C. LAURIFOLIUS.—Laurel-leaved Cistus. Spain, 1731. This is the hardiest species in cultivation, but, like the latter, is favourable to the milder parts of these islands, and especially maritime districts. Frequently it rises to 7 feet in height, and is then an object of great beauty, the large yellowish-white flowers showing well above the deep green Laurel-like leaves.
C. MONSPELIENSIS (South of Europe, 1656), and its variety C. monspeliensis florentinus, the former with white, and the latter with white and yellow flowers, are fairly hardy in the milder parts of Britain, but cannot be recommended for general planting.
C. PURPUREUS.—Purple-flowered Cistas. In this species, which may rank next to the latter in point of hardihood, the flowers are of a deep reddish-purple, and with a darker blotch at the base of each petal.
C. SALVIFOLIUS is of loose and rather untidy growth, with rugose leaves and white flowers. It is very variable in character, and the form generally cultivated grows about 4 feet high, and has ovate-lanceolate, almost glabrous leaves.
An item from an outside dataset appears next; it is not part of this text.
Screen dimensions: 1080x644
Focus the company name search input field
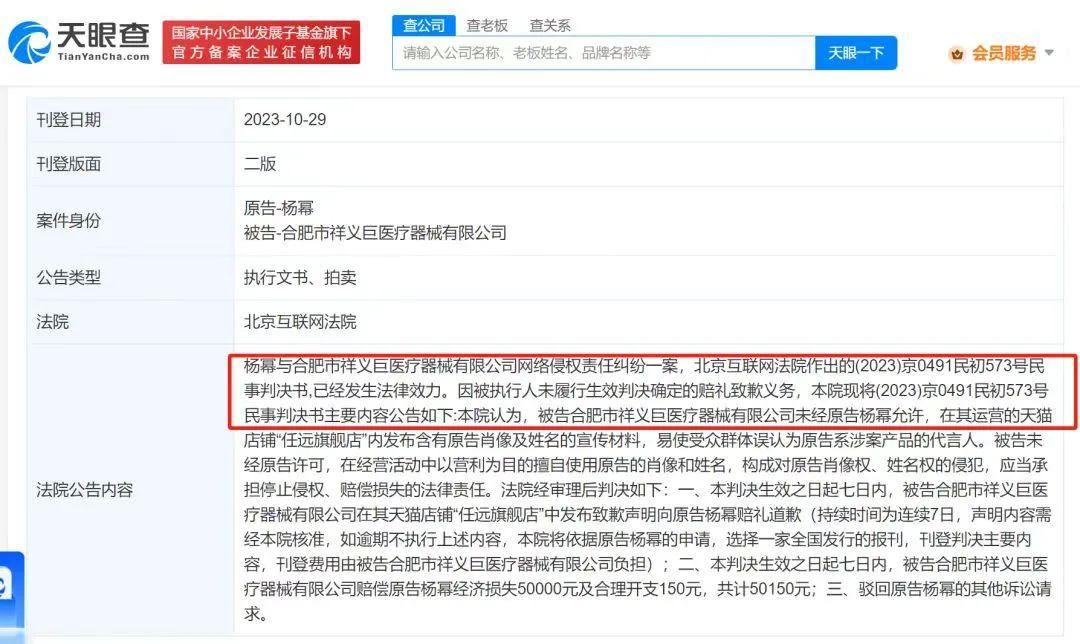click(x=604, y=53)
Other species that are occasionally to be found in collections are C. creticus, with yellow and purple flowers; C. hirsutus, white with yellow blotches at the base of the petals; and C. Clusii, with very large pure-white flowers. All the species of Gum Cistus, or Rock Rose as they are very appropriately named, will be found to succeed best when planted in exalted positions, and among light, though rich, strong soil. They are easy of propagation.
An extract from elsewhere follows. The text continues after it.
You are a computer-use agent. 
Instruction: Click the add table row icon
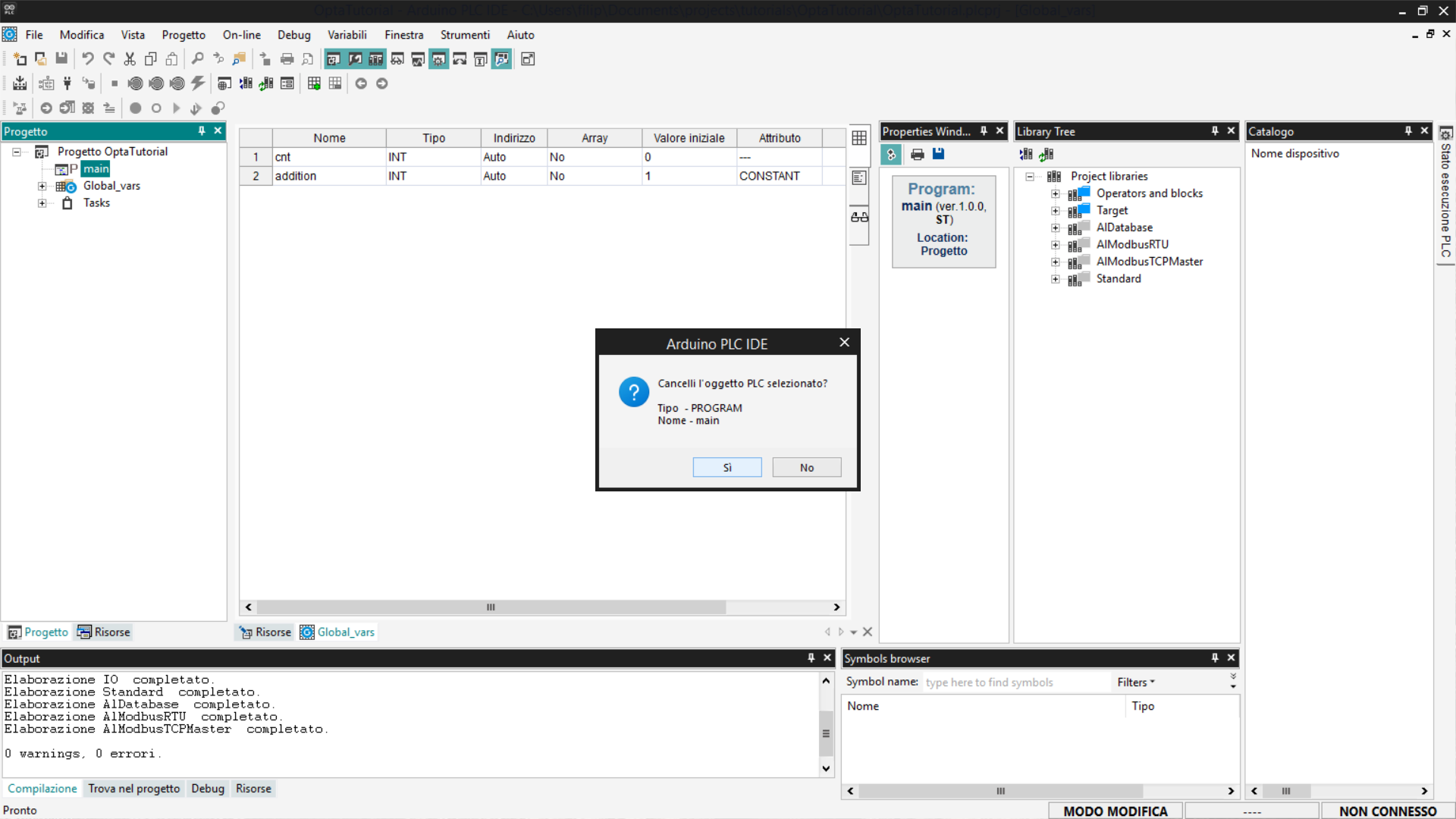314,83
CITRUS TRIFOLIATA.—Japan, 1869. This is a singular low-growing shrub, with ternate leaves, spiny branches, and fragrant white flowers. It is hardy in many English situations, but does not fruit freely, although the orange-blossom-like flowers are produced very abundantly. A pretty little glossy-leaved shrub that is well worthy of attention, particularly where a cosy corner can be put aside for its cultivation.
CLADRASTIS AMURENSIS.—Amoor Yellow Wood. Amur, 1880. This is a shrub that is sure to be extensively cultivated when better known, and more readily procured. It has stood uninjured for several years in various parts of England, so that its hardihood may be taken for granted. The pretty olive-green of the bark, and the greyish-green of the leathery leaves, render the shrub one of interest even in a flowerless state. In July and August the dense spikes of white, or rather yellowish-white flowers are produced freely, and that, too, even before the shrub has attained to a height of 2 feet. It is well worthy of extended culture.
C. TINCTORIA (syn C. lutea and Virgilia lutea).—Yellow Wood. North America, 1812. This is a handsome deciduous tree that does well in many parts of the country, and is valued for the rich profusion of white flowers produced, and which are well set-off by the finely-cut pinnate leaves. It is a valuable tree for park and lawn planting, requiring a warm, dry soil, and sunny situation—conditions under which the wood becomes well-ripened, and the flowers more freely produced.